I seemed to have an idea (or possibly a misconception) that IPSec talked
about generic enctyption on the IP layer - since at some point in time
humanity, IETF, some paranoid sysadmins and the makers of "The Conspiracy
Theory" decided that plain-text IP packets were not such a good
idea after all and implementing encryption on a 
per-application-protocol-basis (such as SSL, SSH, PGP, sFtp/scp,
etc.) was a positively dumb way to go about the whole thing. (That's not
to mention that every application developer has to implement it, which is
not very far from writing per-application hardware device drivers).

To my understanding, two TCP/IP applications (server and client) wanting
to communicate would neither need to *implement* nor *configure* 
encryption (other than ask for it). They would just get this facility
out-of-the-box from their OS's socket mecnanism (whatever the OS would
be), as part of the TCP/IP envelope. 
And in a better world, all major OS's would support these envelopes,
and the initial key-switching routines that would be required to make them
work. I also understood such a feature would be available in stock IPv6
and IPSec-enabled IPv4 implementations.
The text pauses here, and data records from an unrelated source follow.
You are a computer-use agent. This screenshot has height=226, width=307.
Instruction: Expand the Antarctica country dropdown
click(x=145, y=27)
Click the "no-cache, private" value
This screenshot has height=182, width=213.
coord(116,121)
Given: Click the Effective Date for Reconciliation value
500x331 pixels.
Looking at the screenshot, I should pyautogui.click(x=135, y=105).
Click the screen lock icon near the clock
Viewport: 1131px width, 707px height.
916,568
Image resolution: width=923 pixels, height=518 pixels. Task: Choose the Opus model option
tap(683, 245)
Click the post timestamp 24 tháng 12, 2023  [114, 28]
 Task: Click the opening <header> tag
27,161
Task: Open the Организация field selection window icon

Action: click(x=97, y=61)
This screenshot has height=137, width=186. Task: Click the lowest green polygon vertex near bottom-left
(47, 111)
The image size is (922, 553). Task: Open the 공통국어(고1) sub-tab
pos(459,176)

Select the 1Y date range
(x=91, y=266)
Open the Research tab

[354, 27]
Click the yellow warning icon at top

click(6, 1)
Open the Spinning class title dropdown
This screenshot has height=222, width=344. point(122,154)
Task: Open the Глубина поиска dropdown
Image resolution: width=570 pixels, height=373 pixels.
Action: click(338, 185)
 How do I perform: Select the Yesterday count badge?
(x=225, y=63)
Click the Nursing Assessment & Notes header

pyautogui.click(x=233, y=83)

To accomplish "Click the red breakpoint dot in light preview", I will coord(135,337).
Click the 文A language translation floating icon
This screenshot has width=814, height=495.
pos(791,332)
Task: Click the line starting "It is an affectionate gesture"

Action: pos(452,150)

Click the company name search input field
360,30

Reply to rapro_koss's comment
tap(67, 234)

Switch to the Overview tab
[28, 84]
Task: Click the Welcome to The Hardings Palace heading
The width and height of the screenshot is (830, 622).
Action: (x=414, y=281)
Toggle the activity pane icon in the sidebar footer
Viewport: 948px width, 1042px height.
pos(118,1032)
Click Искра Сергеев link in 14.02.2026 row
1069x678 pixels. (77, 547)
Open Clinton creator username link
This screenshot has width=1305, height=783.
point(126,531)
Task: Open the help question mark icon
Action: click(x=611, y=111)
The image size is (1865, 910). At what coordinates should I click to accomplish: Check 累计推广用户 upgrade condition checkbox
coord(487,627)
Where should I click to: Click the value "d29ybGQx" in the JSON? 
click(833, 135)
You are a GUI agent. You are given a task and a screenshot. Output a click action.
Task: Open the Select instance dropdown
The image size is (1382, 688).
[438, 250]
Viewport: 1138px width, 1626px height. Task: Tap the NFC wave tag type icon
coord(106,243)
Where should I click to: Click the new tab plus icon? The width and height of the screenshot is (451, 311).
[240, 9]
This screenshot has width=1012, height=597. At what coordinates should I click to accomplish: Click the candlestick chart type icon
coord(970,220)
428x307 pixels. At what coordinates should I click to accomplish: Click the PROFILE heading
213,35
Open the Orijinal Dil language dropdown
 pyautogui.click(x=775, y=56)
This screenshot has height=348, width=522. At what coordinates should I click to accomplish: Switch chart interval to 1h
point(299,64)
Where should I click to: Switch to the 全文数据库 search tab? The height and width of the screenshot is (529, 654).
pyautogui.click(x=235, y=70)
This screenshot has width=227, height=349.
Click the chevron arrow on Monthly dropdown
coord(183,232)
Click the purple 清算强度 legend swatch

The whole idea of course being, if
you're the sw developer of a TCP/IP application, "You don't HAVE to use
it, but if you need it, it's there for you and you don't need to reinvent
the wheel".

You seem to suggest that all IPSec is - is just yet-another 
"pre-configuration-needed" (other than installing a socket that
supports it, of course) tunneling method between two points, ( both
of which you need to have superuser access over) of which we seem to have
more than enough at the moment - Cisco's Gre-over-IP, MS-VPN, Checkpoint's
VPN, The linux kernel IP Tunnel (some of these are probbably the same, I'm
not intimately acquainted with them all...) and other FW vendors probbably
have another proprietary protocol or two up their sleeves. 
Moreover, you can't have two clients on host A and two servers on host B
where one pair would be talking encrypted and the other not?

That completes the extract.